For years, doomsayers have been foretelling the end of the absurd spiral in real estate prices. The argument for a downturn in the residential market is compelling; when most first-time buyers are priced entirely out of the market, you don't just need a greater fool to sustain the market, you need an infusion of new, wealthier, greater fools to buy. And wealthy fools are, as usual, in short supply.
Finally, these forecasts seem to be coming true. Even the California market, one of the last holdouts, now seems to be succumbing to the collapse in prices that appeared first in Texas and New England.
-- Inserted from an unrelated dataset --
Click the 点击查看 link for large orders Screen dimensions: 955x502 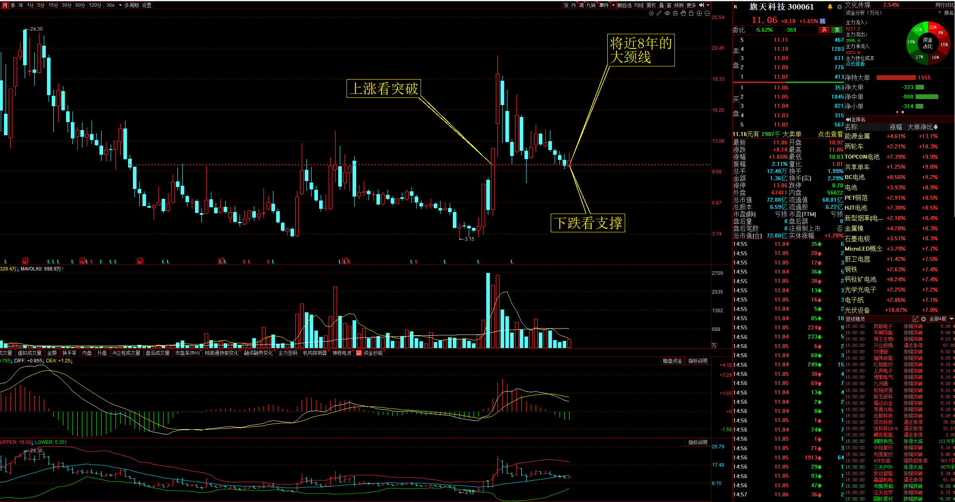[x=830, y=134]
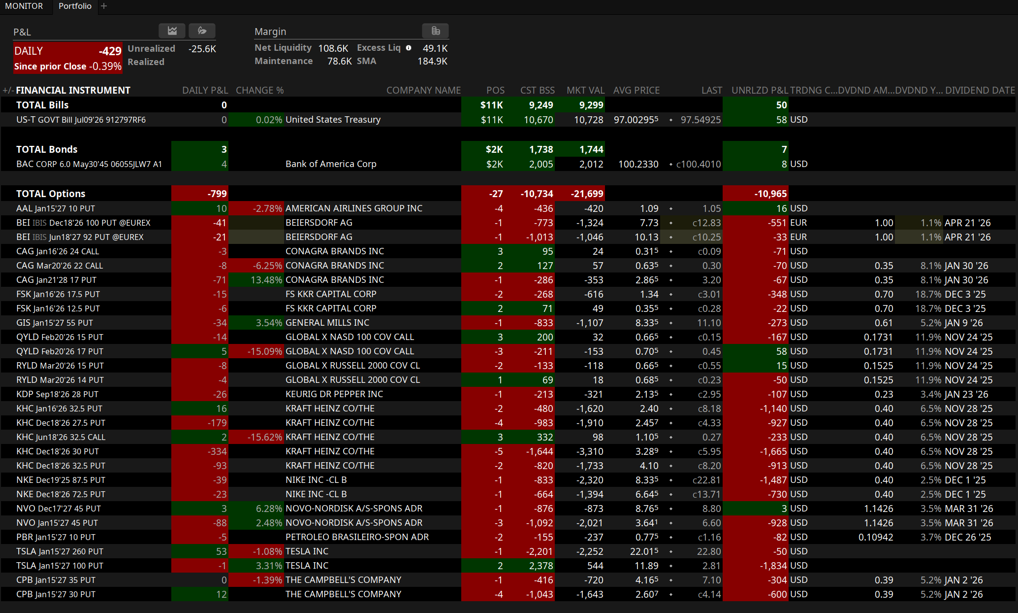The height and width of the screenshot is (613, 1018).
Task: Click the leaf impact icon in P&L
Action: [x=202, y=31]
While Autodesk's fortunes are tied only tenuously to the real estate market (although clearly the AEC sector of our business will be hard hit by a downturn in construction), the consequences of a sustained drop in real estate will interact with other financial events and magnify the economic problems.
Most of the wealth in the United States is in the form of real estate. As housing prices have risen, this has contributed not only to a general perception of prosperity and confidence, it has contributed real liquidity as well through the ubiquitous home equity loans. If this comes to an end, not only are people going to have less money to spend and less inclination to spend it, an enormous number of loans are going to start to look very iffy. As reserves are built against these loans, less money will be available for other purposes and this will contribute to the business downturn.
I believe we may be in the relatively early stages of a liquidation of some of the excesses in the real estate market, particularly in California. Even if things get no worse here than they are today in Texas, we have a long way to go. I think that this situation bears careful consideration before contemplating any major real estate purchase commitments.